## [WHAT NEEDS TO BE DONE]
Transcribe the data in full, keeping each line exactly as it appears.

## [RECORDS SUPPLIED]
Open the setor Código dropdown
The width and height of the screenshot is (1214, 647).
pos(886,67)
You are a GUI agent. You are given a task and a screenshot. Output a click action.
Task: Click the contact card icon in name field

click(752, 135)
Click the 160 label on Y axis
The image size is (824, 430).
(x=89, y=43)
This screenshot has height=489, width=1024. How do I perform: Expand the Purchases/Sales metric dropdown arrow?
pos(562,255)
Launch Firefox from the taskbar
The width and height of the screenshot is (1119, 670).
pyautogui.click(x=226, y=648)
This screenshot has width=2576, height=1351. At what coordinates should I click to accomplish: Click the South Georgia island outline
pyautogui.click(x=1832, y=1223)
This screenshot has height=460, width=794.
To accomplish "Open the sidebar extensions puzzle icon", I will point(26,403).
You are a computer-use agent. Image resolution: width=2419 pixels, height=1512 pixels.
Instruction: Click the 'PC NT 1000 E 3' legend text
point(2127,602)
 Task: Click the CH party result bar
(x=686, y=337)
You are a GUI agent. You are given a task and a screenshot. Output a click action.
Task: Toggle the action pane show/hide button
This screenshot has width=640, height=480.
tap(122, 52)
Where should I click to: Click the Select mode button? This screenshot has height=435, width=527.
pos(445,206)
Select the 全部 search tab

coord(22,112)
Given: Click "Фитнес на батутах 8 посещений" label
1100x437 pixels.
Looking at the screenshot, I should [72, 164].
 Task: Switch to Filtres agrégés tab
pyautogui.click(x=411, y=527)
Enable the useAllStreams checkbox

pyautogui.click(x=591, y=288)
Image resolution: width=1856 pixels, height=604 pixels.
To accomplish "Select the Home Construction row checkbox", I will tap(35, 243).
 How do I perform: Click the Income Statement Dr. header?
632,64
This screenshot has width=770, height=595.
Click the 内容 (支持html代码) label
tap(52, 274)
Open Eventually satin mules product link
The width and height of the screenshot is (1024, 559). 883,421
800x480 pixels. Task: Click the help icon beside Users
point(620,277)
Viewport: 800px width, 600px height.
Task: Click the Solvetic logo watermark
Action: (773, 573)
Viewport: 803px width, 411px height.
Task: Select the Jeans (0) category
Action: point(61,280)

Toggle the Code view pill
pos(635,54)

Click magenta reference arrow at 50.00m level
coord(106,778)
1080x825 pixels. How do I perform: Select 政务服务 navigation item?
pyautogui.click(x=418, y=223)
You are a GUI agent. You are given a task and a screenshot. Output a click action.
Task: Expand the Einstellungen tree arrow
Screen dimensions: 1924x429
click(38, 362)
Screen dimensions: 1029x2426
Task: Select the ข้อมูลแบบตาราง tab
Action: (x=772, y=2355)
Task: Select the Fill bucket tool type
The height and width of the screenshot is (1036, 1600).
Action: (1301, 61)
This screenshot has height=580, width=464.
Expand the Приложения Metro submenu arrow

## [OUTPUT]
Open the setor Código dropdown
The width and height of the screenshot is (1214, 647).
pos(886,67)
You are a GUI agent. You are given a task and a screenshot. Output a click action.
Task: Click the contact card icon in name field

click(752, 135)
Click the 160 label on Y axis
The image size is (824, 430).
(x=89, y=43)
This screenshot has height=489, width=1024. How do I perform: Expand the Purchases/Sales metric dropdown arrow?
pos(562,255)
Launch Firefox from the taskbar
The width and height of the screenshot is (1119, 670).
pyautogui.click(x=226, y=648)
This screenshot has width=2576, height=1351. At what coordinates should I click to accomplish: Click the South Georgia island outline
pyautogui.click(x=1832, y=1223)
This screenshot has height=460, width=794.
To accomplish "Open the sidebar extensions puzzle icon", I will point(26,403).
You are a computer-use agent. Image resolution: width=2419 pixels, height=1512 pixels.
Instruction: Click the 'PC NT 1000 E 3' legend text
point(2127,602)
 Task: Click the CH party result bar
(x=686, y=337)
You are a GUI agent. You are given a task and a screenshot. Output a click action.
Task: Toggle the action pane show/hide button
This screenshot has width=640, height=480.
tap(122, 52)
Where should I click to: Click the Select mode button? This screenshot has height=435, width=527.
pos(445,206)
Select the 全部 search tab

coord(22,112)
Given: Click "Фитнес на батутах 8 посещений" label
1100x437 pixels.
Looking at the screenshot, I should [72, 164].
 Task: Switch to Filtres agrégés tab
pyautogui.click(x=411, y=527)
Enable the useAllStreams checkbox

pyautogui.click(x=591, y=288)
Image resolution: width=1856 pixels, height=604 pixels.
To accomplish "Select the Home Construction row checkbox", I will tap(35, 243).
 How do I perform: Click the Income Statement Dr. header?
632,64
This screenshot has width=770, height=595.
Click the 内容 (支持html代码) label
tap(52, 274)
Open Eventually satin mules product link
The width and height of the screenshot is (1024, 559). 883,421
800x480 pixels. Task: Click the help icon beside Users
point(620,277)
Viewport: 800px width, 600px height.
Task: Click the Solvetic logo watermark
Action: (773, 573)
Viewport: 803px width, 411px height.
Task: Select the Jeans (0) category
Action: point(61,280)

Toggle the Code view pill
pos(635,54)

Click magenta reference arrow at 50.00m level
coord(106,778)
1080x825 pixels. How do I perform: Select 政务服务 navigation item?
pyautogui.click(x=418, y=223)
You are a GUI agent. You are given a task and a screenshot. Output a click action.
Task: Expand the Einstellungen tree arrow
Screen dimensions: 1924x429
click(38, 362)
Screen dimensions: 1029x2426
Task: Select the ข้อมูลแบบตาราง tab
Action: (x=772, y=2355)
Task: Select the Fill bucket tool type
The height and width of the screenshot is (1036, 1600).
Action: (1301, 61)
This screenshot has height=580, width=464.
Expand the Приложения Metro submenu arrow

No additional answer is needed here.